Introducción

La cerveza sin alcohol es una bebida fermentada, de origen agrario, elaborada con los mismos ingredientes naturales de la cerveza tradicional: agua, cebada malteada y lúpulo, a la que se le ha suprimido el alcohol.

La cerveza sin es una bebida altamente hidratante (95% de su contenido es agua), de muy bajo contenido calórico (17 kcal/100ml), que puede formar parte de una dieta equilibrada ya que aporta vitamina B (especialmente ácido fólico), fibra, minerales (silicio, calcio, potasio, magnesio) y antioxidantes naturales.

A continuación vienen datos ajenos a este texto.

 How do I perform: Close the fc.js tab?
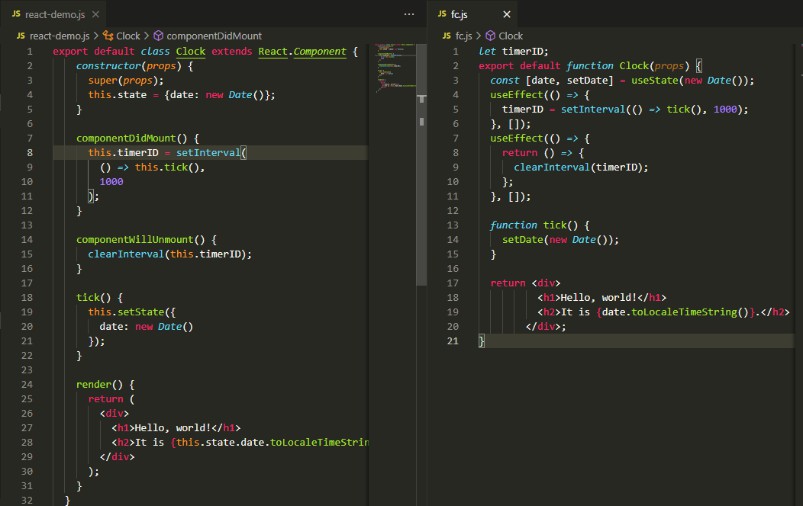pyautogui.click(x=506, y=15)
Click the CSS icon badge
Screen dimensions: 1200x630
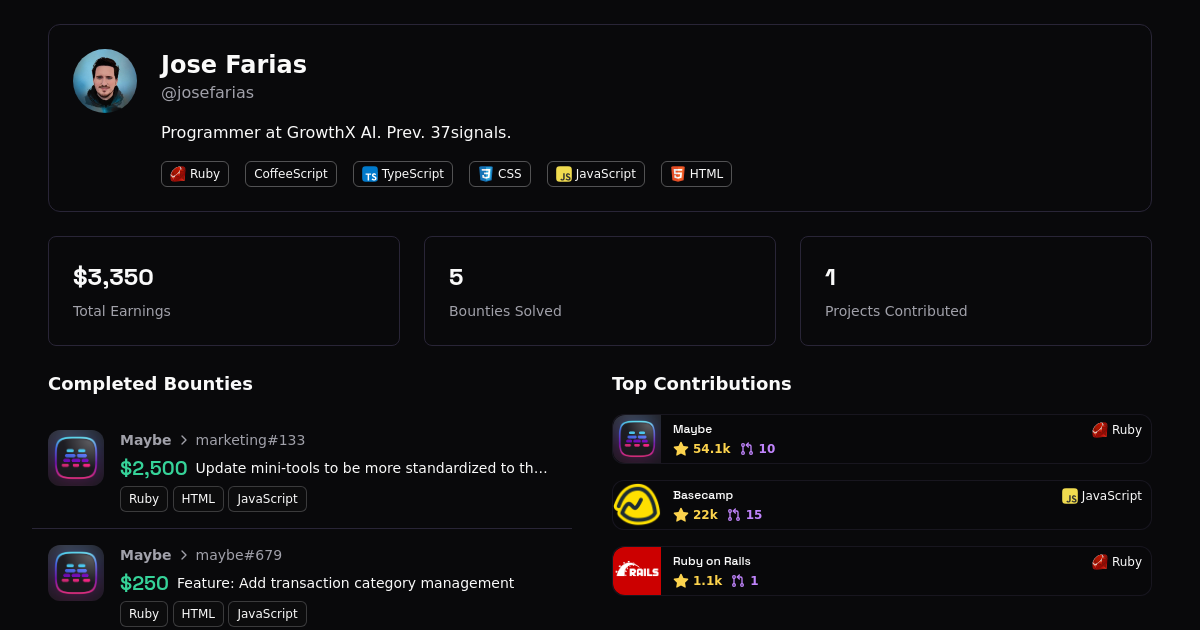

Según la reglamentación sanitaria, la cerveza sin alcohol es aquella cuyo contenido alcohólico es menor al 1% en volumen. Dentro de las cervezas sin alcohol se podría establecer una diferenciación entre cerveza sin, con pequeñas trazas de alcohol (0,4º y 0,5º principalmente); y cerveza sin tipo cero, que no presenta trazas de alcohol. Las trazas que se encuentran en la cerveza sin alcohol pueden también estar presentes en otras bebidas y en muchos otros alimentos, como es el caso de las frutas maduras, en las que pueden detectarse trazas de alcohol de hasta el 0,6%.

La cerveza sin alcohol contiene los mismos componentes nutricionales que la cerveza tradicional: es fuente de ácido fólico, vitamina que se encuentra en la cerveza sin alcohol en cantidades comprendidas entre 5-60 microgramos/100 ml. Además, la óptima biodisponibilidad de esta vitamina hace que esta bebida sea una de las principales fuentes de folatos. Contiene otras vitaminas del grupo B (tiamina, riboflavina, piridoxina y niacina); aporta fósforo, hasta el 17% de las necesidades diarias y otros minerales como el calcio, magnesio y potasio (con bajo contenido en sodio).